Según la solicitud, el beneficiario es abogado, ex personero municipal de Aguachica (Cesar) y referente político local, quien, en el marco de sus funciones y actividades de interés público, habría sido objeto de amenazas y hechos de violencia por parte de actores armados no estatales. Se alegó la recepción de agresiones mediante mensajes de texto, seguimiento e intimidación, el hallazgo de elementos intimidatorios en su lugar de trabajo, un atentado armado en su contra y una amenaza reciente en la que un sujeto armado le habría otorgado un ultimátum para abandonar el municipio. Algunas de estas amenazas habrían incluido referencias explícitas a su núcleo familiar. La parte solicitante cuestionó la idoneidad de las medidas de protección implementadas por el Estado.
Por su parte, el Estado informó sobre la existencia de diversas investigaciones penales en etapa de indagación por los hechos, así como diligencias investigativas orientadas a su esclarecimiento. Indicó que se habrían adoptado medidas de carácter preventivo, como acciones de protección policial y coordinación interinstitucional, y que, en julio y septiembre de 2025, se habría requerido adelantar la evaluación del nivel de riesgo del beneficiario ante la Unidad Nacional de Protección (UNP).
Tras analizar las alegaciones de hecho y de derecho, la Comisión observó que el beneficiario ha sido objeto de múltiples amenazas y hechos de violencia desde 2025, los cuales no solo habrían persistido, sino que habrían escalado en intensidad, incluyendo una amenaza con arma de fuego en febrero de 2026. La Comisión valoró que, pese a la existencia de un esquema de protección desde enero de 2025, los hechos reportados evidenciarían que las medidas adoptadas no habrían sido suficientes para mitigar el riesgo.

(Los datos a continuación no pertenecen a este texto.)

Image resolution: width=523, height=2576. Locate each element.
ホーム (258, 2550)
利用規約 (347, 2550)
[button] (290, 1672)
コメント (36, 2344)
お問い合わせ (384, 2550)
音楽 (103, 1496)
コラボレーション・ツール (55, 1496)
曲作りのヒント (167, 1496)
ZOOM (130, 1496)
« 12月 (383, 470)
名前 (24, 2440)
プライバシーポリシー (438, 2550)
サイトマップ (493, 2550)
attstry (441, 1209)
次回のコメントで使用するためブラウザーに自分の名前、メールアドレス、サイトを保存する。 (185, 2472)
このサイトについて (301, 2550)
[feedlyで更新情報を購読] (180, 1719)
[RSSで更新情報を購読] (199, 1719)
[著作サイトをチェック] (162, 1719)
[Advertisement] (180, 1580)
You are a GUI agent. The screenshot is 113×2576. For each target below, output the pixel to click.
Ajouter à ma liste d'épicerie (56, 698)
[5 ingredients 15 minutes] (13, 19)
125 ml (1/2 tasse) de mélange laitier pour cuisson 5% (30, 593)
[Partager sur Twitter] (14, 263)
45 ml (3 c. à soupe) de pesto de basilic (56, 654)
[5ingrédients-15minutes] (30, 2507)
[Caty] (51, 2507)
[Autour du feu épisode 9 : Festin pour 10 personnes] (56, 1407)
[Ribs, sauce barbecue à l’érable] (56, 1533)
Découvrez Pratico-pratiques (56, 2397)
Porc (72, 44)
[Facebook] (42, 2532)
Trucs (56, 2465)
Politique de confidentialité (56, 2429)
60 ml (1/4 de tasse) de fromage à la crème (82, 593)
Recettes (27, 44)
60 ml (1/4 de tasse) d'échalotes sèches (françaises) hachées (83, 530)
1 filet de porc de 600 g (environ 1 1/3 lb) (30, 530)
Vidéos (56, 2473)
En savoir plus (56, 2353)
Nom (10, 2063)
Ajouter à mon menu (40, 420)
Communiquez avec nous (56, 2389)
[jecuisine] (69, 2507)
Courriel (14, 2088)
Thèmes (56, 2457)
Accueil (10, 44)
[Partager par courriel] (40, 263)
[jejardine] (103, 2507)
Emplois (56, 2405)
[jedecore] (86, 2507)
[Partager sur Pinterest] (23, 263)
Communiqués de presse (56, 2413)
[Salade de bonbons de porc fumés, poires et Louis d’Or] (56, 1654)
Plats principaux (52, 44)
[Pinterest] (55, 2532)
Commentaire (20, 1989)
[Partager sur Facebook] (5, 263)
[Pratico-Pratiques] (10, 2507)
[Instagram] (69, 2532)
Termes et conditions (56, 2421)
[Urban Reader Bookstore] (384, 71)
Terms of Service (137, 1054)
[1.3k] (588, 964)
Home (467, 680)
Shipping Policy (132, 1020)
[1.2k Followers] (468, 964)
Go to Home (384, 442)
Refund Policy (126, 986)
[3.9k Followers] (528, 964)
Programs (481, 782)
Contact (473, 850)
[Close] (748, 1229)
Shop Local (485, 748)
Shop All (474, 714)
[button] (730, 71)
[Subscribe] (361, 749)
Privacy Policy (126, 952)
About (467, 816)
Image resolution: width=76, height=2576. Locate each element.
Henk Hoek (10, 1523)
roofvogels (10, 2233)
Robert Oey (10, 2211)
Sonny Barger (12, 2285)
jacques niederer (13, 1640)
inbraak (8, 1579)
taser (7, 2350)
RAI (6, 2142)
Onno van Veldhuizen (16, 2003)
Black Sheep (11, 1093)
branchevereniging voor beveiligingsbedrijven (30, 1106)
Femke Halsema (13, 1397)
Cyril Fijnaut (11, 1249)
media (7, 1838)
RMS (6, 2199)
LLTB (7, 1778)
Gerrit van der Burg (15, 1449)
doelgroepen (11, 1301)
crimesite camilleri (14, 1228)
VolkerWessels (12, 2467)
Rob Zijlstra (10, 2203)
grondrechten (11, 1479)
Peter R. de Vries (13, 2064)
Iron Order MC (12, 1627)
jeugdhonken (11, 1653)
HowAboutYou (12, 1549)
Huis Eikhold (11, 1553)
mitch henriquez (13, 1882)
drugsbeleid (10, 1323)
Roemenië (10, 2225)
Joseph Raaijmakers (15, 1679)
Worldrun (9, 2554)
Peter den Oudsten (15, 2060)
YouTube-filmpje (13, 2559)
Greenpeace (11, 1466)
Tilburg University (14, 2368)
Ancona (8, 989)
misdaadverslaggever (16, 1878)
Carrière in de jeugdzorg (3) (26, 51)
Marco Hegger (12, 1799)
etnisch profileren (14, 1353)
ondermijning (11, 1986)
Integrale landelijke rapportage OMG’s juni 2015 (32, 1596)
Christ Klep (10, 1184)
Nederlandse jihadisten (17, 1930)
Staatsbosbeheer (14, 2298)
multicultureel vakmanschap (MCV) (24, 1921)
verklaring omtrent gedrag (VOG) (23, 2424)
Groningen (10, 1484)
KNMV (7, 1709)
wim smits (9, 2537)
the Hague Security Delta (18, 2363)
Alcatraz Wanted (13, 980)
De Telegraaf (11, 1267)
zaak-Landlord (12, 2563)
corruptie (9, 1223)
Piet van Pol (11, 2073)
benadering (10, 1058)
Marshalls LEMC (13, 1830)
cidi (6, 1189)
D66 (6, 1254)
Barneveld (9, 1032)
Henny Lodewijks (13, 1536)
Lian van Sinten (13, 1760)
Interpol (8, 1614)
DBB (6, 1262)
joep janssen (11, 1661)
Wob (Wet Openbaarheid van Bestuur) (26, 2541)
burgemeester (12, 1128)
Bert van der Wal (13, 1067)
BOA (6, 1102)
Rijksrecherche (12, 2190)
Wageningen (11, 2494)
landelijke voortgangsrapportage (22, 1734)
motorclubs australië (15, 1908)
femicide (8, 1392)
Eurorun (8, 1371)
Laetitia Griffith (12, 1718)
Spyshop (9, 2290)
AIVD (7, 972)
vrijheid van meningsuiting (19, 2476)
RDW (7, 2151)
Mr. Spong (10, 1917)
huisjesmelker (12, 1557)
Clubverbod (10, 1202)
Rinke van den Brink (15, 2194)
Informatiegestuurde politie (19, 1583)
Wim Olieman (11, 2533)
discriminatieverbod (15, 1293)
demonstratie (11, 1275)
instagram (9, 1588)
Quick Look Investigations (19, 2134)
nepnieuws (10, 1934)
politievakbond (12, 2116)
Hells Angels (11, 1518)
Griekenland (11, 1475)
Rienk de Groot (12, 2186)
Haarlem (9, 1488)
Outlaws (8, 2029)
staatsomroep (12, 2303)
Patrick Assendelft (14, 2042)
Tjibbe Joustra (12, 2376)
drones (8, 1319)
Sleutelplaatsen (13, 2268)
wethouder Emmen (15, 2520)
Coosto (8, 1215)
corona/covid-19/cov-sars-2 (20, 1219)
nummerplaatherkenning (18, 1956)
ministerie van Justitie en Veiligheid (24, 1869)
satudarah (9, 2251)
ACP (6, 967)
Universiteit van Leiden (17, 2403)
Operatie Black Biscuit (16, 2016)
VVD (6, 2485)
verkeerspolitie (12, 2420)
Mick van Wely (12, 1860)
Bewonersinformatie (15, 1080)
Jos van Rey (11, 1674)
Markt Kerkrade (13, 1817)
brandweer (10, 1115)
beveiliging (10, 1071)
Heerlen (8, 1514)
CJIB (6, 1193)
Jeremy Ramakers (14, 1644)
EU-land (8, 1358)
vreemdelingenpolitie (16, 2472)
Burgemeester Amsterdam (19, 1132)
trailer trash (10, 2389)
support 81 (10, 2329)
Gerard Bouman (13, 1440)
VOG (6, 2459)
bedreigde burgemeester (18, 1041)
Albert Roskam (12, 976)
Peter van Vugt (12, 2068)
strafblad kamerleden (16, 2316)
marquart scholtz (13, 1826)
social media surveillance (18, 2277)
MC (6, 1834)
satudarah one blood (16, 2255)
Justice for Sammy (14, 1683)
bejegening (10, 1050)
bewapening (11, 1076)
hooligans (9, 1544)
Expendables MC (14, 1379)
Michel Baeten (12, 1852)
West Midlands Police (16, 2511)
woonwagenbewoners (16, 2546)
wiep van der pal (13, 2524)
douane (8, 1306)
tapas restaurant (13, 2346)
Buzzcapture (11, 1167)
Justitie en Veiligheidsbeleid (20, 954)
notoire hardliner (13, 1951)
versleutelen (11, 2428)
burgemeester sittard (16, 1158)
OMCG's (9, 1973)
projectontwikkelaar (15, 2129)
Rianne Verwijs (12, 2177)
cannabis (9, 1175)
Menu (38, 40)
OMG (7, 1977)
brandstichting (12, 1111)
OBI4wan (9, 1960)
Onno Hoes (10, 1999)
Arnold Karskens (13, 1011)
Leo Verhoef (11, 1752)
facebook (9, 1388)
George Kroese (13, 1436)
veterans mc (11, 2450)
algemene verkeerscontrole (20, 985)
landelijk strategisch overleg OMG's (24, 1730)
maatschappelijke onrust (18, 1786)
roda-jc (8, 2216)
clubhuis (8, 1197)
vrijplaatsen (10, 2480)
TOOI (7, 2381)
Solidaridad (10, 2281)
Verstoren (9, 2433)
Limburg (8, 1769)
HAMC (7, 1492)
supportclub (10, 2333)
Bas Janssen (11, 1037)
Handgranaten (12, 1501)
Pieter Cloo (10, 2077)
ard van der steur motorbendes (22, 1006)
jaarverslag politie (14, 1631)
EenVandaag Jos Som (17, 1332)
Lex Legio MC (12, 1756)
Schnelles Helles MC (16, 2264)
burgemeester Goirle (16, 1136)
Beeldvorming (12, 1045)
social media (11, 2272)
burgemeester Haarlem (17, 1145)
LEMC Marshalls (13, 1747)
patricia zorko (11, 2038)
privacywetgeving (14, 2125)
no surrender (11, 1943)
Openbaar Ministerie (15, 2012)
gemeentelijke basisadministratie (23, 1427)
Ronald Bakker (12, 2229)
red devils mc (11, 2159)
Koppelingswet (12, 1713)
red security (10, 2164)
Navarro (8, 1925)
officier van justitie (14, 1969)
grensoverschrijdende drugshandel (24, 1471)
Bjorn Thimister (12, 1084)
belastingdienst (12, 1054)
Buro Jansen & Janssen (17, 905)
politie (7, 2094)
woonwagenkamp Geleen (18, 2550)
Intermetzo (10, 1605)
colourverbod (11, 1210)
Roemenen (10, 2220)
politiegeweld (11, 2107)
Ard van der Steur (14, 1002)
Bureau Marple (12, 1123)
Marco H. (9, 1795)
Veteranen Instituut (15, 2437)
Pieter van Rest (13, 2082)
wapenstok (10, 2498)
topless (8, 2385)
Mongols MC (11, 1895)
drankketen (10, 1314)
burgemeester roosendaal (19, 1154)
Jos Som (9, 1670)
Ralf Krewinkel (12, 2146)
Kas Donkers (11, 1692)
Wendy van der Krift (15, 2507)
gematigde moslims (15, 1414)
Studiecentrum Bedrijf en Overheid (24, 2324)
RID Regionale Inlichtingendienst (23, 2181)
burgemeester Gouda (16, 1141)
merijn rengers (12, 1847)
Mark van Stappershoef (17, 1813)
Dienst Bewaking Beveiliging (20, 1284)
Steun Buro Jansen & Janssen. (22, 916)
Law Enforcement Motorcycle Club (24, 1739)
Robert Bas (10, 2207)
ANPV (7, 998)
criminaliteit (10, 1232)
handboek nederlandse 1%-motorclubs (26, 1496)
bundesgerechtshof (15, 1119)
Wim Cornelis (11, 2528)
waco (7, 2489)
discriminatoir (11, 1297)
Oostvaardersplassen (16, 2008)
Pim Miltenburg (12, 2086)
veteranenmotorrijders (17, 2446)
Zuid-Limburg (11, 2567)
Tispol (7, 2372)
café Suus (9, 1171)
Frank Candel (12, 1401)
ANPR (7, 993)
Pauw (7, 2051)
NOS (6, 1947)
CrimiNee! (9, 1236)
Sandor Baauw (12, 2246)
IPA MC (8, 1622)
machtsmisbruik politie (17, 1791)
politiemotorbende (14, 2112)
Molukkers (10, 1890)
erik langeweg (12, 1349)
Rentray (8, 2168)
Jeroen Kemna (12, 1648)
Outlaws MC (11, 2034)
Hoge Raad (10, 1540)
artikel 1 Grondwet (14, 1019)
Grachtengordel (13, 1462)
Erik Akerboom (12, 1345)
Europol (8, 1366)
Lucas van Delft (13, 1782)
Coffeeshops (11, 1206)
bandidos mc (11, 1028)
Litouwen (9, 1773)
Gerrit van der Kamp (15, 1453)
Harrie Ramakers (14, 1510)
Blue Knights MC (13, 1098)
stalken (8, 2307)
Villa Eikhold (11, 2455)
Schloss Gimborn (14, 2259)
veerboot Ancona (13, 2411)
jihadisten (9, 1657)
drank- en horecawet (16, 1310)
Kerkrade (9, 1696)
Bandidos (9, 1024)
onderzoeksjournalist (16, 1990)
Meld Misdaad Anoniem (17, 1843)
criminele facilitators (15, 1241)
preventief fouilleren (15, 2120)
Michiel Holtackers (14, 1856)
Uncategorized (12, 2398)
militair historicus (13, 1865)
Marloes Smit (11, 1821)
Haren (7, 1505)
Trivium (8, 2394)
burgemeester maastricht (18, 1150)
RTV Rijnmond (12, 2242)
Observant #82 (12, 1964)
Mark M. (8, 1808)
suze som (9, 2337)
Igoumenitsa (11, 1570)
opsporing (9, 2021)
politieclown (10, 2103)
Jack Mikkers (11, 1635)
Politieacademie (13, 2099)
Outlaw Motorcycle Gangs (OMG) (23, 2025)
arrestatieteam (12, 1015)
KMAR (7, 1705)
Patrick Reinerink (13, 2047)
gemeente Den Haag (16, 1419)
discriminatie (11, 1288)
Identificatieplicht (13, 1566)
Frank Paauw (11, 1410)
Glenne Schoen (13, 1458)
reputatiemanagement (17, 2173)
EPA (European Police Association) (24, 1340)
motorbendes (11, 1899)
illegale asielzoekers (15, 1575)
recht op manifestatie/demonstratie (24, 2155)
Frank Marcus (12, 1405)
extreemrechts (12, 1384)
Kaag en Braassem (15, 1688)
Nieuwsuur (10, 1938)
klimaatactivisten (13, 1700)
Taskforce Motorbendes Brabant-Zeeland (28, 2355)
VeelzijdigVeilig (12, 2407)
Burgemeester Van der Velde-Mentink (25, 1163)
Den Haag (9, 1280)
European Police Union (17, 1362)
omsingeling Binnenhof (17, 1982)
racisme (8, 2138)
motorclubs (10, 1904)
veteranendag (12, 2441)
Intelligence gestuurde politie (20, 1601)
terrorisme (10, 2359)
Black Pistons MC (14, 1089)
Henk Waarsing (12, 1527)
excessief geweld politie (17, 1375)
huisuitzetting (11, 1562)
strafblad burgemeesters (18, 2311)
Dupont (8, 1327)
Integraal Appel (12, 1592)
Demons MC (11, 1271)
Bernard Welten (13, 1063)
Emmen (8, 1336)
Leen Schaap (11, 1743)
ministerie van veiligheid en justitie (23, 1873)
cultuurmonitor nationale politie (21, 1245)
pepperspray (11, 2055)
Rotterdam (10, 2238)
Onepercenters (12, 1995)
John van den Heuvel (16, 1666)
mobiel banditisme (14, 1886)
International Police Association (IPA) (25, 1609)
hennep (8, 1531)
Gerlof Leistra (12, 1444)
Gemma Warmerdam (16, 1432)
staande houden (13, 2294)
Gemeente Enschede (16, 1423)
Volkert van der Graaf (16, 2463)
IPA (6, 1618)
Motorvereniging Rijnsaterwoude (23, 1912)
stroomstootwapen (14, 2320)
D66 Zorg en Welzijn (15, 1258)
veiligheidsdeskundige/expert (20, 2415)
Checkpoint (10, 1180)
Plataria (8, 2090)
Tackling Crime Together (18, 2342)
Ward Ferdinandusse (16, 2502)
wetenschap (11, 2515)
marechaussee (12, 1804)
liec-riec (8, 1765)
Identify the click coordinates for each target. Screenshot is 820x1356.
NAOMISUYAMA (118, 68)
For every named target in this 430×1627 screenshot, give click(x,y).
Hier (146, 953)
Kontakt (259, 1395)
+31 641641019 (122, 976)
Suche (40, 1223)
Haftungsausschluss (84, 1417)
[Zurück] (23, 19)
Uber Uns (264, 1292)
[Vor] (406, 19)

Asimismo, advirtió que, a pesar de la existencia de una orden judicial en octubre de 2025 para realizar una reevaluación del nivel de riesgo, no se cuenta con información sobre su cumplimiento efectivo. En consecuencia, la Comisión consideró que Nilson Eduardo Hernández Barrera y su núcleo familiar se encuentran en una situación de gravedad y urgencia.
Por consiguiente, con base en el artículo 25 de su Reglamento, la Comisión solicita a Colombia que:
- adopte las medidas necesarias para proteger los derechos a la vida e integridad de las personas beneficiarias;
- implemente las medidas necesarias para que Nilson Eduardo Hernández Barrera pueda desarrollar sus actividades sin ser objeto de amenazas, hostigamientos u otros hechos de violencia en el ejercicio de sus labores;
- concierte las medidas a adoptarse con las personas beneficiarias y sus representantes; y
- informe sobre las acciones adelantadas a fin de investigar los presuntos hechos que dieron lugar a la presente resolución y así evitar su repetición.
El otorgamiento de la presente medida cautelar y su adopción por parte del Estado de Colombia no constituyen prejuzgamiento alguno de una petición que eventualmente pueda ser interpuesta ante el Sistema Interamericano sobre una posible violación de los derechos protegidos en los instrumentos aplicables.
La Comisión es un órgano principal y autónomo de la Organización de los Estados Americanos (OEA), cuyo mandato surge de la Carta de la OEA y de la Convención Americana sobre Derechos Humanos. La Comisión tiene el mandato de promover la observancia y la defensa de los derechos humanos en la región y actúa como órgano consultivo de la OEA en la materia. La Comisión está integrada por siete miembros independientes que son elegidos por la Asamblea General de la OEA a título personal, y no representan a sus países de origen o residencia.